I set my alarm for 5:30 a.m. to get a start on NaNoWriMo (National Novel Writing Month), where I attempt to write a novel in 30 days. I was tired, but felt I needed to get up earlier than normal. I have a lengthy morning routine and I’m not going to change it for this writing challenge.
I was treated to a gorgeous sunrise and the views of my morning walk were filled with pink-hued clouds and a violet sky. The world looks entirely different at dawn.
My morning routine includes “The Artist’s Way” morning pages, reading a few Bible verses, prayer, a long walk, stretching, crunches, shower and breakfast. I never thought about how long this routine takes, but it’s more than two hours. I never was afforded the luxury of such a routine when I was working in public relations, as a financial advisor — or raising kids. It’s a perk of my empty nest.

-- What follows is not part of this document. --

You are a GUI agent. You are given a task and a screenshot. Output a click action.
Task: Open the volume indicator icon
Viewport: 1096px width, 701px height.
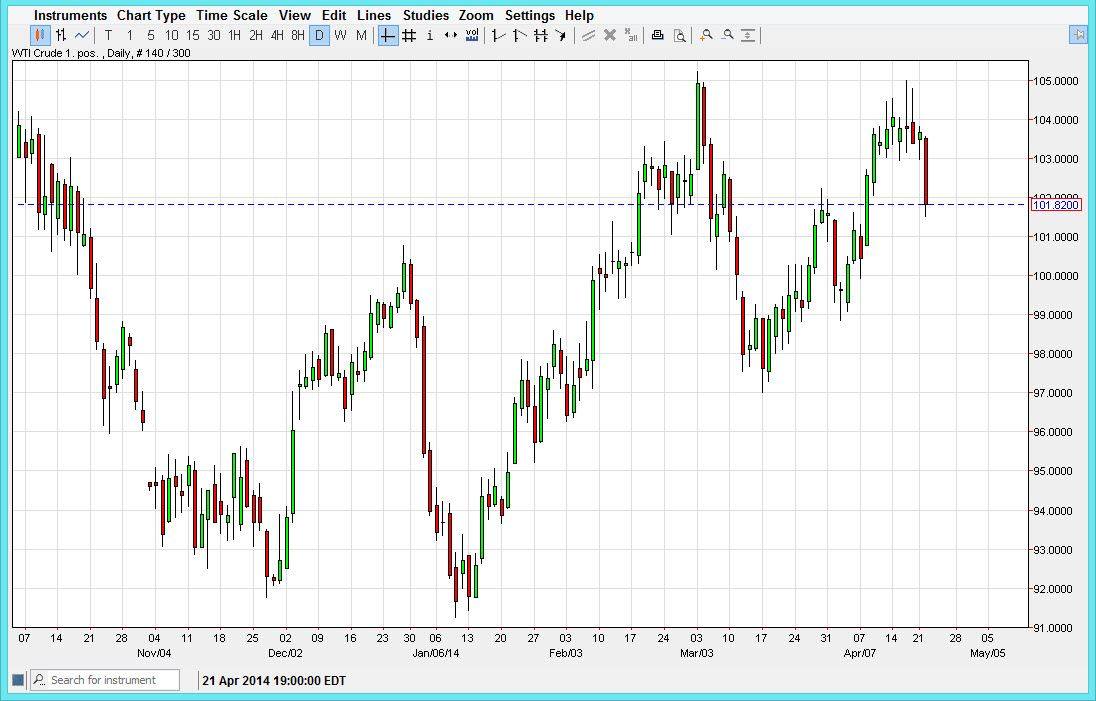tap(470, 35)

I sat down at 8 a.m. and wrote for two solid hours. I decided I needed a break, but first I posted that I had written 2,000 plus words to the NaNoWriMo website and earned my first three badges. To figure out how many words I need to type a day, I divided 50,000 words by 30 days. I decided to write more than the 1,667 words because I may not want to write for 30 days straight. I will definitely take time off while my dad visits for Thanksgiving and I think I need to take an occasional day off from the challenge. After taking a break to read my favorite bloggers’ posts, I returned to writing a bit more and hit 3,030 words.
The website offers a tool to figure out how and when to write. They assumed I work full time so they told me to write two 40-minute sessions Monday through Friday, and fit in six hours on the weekend. I’m not following that schedule because my husband likes to get out and explore on the weekends and I like to go with him. I’m going for it and will write away while I’m enthused and the words are flowing. Why not?
I’m excited with my characters. The story so far is pretty slow. But the advice is not to edit, not to critique — it’s all about getting the words written down. Editing is something I’ll look at later, after this month is over.
Is anyone else taking on this challenge? Or if you’ve done it in the past, what tips can you offer? Remember, it’s not too late to start if you want to join me. If you’ve written a novel, how long did the process take you to write a rough draft? When do you find time to write?
What do you think is the hardest part? For me it’s the “mushy middle.”